Architecture and performance considerations

When adding Splunk DB Connect to your deployment, there are several architecture and performance considerations to take into account. You can install and run Splunk DB Connect on Splunk Enterprise deployments ranging from a single host (indexer and Splunk Web both running on the same system) to a large distributed deployment (multiple search heads, search head clusters, indexers, load-balanced forwarders, and so on). This topic provides guidance for setting DB Connect up and running in these environments. It also describes the kind of performance you can expect based on your deployment and capacity requirements.

Database performance considerations

If Splunk DB Connect retrieves a large amount of data from your database, it may affect your database performance, especially for the initial run. Subsequent runs of the same query may have less impact, as the database may cache results and only retrieve new data since the previous run of the query.

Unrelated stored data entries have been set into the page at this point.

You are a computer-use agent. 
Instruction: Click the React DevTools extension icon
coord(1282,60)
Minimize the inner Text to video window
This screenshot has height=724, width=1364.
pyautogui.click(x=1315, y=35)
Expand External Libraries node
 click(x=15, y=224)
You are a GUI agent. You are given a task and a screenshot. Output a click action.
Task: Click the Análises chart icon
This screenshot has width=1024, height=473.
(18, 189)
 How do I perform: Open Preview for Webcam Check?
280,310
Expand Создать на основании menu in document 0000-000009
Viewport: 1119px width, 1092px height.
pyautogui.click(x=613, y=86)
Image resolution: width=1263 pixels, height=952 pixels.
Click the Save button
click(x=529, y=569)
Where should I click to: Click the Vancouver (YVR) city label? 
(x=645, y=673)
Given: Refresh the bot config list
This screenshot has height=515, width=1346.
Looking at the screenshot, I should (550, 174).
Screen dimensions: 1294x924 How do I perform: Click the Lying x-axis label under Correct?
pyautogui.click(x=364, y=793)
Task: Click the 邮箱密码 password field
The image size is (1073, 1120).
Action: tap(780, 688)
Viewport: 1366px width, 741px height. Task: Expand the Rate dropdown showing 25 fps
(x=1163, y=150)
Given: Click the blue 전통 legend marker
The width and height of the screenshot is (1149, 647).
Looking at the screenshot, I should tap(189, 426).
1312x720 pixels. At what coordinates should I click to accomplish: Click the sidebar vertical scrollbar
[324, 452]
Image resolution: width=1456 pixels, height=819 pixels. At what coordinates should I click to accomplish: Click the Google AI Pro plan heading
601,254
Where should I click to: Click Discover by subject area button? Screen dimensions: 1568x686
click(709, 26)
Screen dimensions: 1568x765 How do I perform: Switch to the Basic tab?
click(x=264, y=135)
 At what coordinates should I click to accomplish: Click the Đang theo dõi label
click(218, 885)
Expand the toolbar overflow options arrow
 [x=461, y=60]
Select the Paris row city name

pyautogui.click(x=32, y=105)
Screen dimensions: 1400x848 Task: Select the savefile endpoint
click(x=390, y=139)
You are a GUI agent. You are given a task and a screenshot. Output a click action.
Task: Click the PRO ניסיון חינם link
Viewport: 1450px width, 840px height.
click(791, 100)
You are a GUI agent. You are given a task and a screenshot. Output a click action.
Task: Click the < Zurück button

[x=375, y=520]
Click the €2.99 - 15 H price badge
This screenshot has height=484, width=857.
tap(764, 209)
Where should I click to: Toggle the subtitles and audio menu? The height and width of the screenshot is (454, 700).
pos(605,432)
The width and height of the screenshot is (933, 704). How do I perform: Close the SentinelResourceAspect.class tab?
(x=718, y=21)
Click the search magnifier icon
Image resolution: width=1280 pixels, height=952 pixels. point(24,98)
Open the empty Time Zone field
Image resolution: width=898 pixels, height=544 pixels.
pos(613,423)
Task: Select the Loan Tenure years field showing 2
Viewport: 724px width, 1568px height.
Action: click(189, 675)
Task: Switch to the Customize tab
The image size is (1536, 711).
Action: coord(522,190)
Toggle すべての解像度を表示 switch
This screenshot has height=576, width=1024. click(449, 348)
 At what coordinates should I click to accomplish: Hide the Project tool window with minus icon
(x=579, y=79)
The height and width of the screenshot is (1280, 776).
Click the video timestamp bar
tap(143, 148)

Performance considerations in distributed environments

To use Splunk DB Connect in a distributed search environment, including search head clusters, you must determine the planned use cases. For ad hoc, interactive usage of database connections by live users, install the app on search heads. For scheduled indexing from databases and output of data to databases, install the app on heavy forwarders.

When planning a large DB Connect deployment, the ideal configuration for your needs can depend on a number of factors, including:

  • Total number of Forwarders in the deployment, and the hardware specifications of each.
  • Total expected data volume to transfer.
  • Number of database inputs per Forwarder.
  • Dataset size, per input, per interval.
  • Execution Frequency, the interval length between a database input's separate executions.
  • Fetch size (note that not all JDBC drivers use this parameter for returning result sets).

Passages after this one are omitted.